Your response should be every line from the entries that includes the string "button".

*** Opening Task data ***

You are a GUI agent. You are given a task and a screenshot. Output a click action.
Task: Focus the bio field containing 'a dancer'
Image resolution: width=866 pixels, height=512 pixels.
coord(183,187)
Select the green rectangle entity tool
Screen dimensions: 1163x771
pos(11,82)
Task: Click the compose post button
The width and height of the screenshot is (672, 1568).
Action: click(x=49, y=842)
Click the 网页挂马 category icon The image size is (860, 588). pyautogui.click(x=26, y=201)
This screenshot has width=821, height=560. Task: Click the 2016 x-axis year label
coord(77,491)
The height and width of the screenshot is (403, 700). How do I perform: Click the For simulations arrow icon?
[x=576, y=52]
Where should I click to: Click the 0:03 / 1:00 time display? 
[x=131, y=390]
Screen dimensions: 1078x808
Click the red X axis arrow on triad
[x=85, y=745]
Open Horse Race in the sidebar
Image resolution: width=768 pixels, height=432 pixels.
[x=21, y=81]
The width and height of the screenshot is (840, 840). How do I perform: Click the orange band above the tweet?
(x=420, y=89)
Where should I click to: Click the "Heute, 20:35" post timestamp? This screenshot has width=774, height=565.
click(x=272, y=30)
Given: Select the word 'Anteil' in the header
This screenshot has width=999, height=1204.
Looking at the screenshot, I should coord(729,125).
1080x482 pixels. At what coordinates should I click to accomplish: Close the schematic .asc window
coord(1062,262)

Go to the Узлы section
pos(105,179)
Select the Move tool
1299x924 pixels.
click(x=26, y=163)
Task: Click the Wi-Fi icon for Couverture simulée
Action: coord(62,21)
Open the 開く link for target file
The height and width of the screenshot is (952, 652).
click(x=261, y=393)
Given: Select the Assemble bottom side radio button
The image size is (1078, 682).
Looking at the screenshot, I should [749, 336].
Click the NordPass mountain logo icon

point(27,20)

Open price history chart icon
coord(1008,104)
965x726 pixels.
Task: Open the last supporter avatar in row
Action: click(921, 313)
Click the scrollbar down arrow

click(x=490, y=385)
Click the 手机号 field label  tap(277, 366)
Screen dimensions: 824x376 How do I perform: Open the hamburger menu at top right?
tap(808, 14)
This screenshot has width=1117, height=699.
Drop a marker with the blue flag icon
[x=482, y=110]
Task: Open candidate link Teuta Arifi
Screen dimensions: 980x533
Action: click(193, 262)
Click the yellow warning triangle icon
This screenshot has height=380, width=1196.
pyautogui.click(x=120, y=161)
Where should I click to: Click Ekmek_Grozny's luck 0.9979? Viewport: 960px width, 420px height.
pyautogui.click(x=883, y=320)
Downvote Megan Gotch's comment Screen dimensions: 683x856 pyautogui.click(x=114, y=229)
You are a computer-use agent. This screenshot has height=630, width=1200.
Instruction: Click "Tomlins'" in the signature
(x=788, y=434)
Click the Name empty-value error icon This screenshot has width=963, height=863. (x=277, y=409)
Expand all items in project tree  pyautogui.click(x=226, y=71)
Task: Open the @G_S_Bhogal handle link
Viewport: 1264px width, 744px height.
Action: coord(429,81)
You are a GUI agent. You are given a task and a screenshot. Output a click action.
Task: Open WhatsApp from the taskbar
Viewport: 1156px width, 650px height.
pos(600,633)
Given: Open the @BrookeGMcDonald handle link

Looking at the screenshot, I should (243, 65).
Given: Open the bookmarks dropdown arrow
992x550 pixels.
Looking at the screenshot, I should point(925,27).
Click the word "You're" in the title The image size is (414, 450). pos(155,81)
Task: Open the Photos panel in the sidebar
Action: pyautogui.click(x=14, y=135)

*** Closing Task data ***

[Solved exercise]
Task: Click the compose post button
Given: Select the Assemble bottom side radio button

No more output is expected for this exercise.